## Task material
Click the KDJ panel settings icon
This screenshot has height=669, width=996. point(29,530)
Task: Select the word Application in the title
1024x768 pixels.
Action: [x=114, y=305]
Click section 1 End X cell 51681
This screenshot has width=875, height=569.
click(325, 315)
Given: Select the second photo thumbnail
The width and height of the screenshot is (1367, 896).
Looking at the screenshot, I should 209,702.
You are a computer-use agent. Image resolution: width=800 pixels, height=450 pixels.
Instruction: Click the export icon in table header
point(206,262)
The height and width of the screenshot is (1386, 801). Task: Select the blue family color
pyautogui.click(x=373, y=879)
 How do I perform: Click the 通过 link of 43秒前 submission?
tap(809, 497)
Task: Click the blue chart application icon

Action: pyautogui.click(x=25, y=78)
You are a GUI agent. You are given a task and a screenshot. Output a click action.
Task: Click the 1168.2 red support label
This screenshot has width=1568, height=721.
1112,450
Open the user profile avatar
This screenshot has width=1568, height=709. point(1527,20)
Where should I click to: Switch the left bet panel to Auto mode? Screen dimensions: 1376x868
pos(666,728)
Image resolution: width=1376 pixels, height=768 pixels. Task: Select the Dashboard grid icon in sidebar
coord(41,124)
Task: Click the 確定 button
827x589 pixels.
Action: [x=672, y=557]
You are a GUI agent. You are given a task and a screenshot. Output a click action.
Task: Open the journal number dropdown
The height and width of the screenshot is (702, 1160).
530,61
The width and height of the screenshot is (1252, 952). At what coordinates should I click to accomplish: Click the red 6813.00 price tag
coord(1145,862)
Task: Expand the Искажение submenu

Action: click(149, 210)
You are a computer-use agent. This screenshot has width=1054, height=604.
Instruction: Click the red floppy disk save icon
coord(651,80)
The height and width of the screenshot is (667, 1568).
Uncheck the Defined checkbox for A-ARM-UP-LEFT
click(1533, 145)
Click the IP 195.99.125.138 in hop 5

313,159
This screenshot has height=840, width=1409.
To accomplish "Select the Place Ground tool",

## Directions
Reproduce the material in full. Keep it identical to the original.

## Exercise solution
Click the KDJ panel settings icon
This screenshot has height=669, width=996. point(29,530)
Task: Select the word Application in the title
1024x768 pixels.
Action: [x=114, y=305]
Click section 1 End X cell 51681
This screenshot has width=875, height=569.
click(325, 315)
Given: Select the second photo thumbnail
The width and height of the screenshot is (1367, 896).
Looking at the screenshot, I should 209,702.
You are a computer-use agent. Image resolution: width=800 pixels, height=450 pixels.
Instruction: Click the export icon in table header
point(206,262)
The height and width of the screenshot is (1386, 801). Task: Select the blue family color
pyautogui.click(x=373, y=879)
 How do I perform: Click the 通过 link of 43秒前 submission?
tap(809, 497)
Task: Click the blue chart application icon

Action: pyautogui.click(x=25, y=78)
You are a GUI agent. You are given a task and a screenshot. Output a click action.
Task: Click the 1168.2 red support label
This screenshot has width=1568, height=721.
1112,450
Open the user profile avatar
This screenshot has width=1568, height=709. point(1527,20)
Where should I click to: Switch the left bet panel to Auto mode? Screen dimensions: 1376x868
pos(666,728)
Image resolution: width=1376 pixels, height=768 pixels. Task: Select the Dashboard grid icon in sidebar
coord(41,124)
Task: Click the 確定 button
827x589 pixels.
Action: [x=672, y=557]
You are a GUI agent. You are given a task and a screenshot. Output a click action.
Task: Open the journal number dropdown
The height and width of the screenshot is (702, 1160).
530,61
The width and height of the screenshot is (1252, 952). At what coordinates should I click to accomplish: Click the red 6813.00 price tag
coord(1145,862)
Task: Expand the Искажение submenu

Action: click(149, 210)
You are a computer-use agent. This screenshot has width=1054, height=604.
Instruction: Click the red floppy disk save icon
coord(651,80)
The height and width of the screenshot is (667, 1568).
Uncheck the Defined checkbox for A-ARM-UP-LEFT
click(1533, 145)
Click the IP 195.99.125.138 in hop 5

313,159
This screenshot has height=840, width=1409.
To accomplish "Select the Place Ground tool",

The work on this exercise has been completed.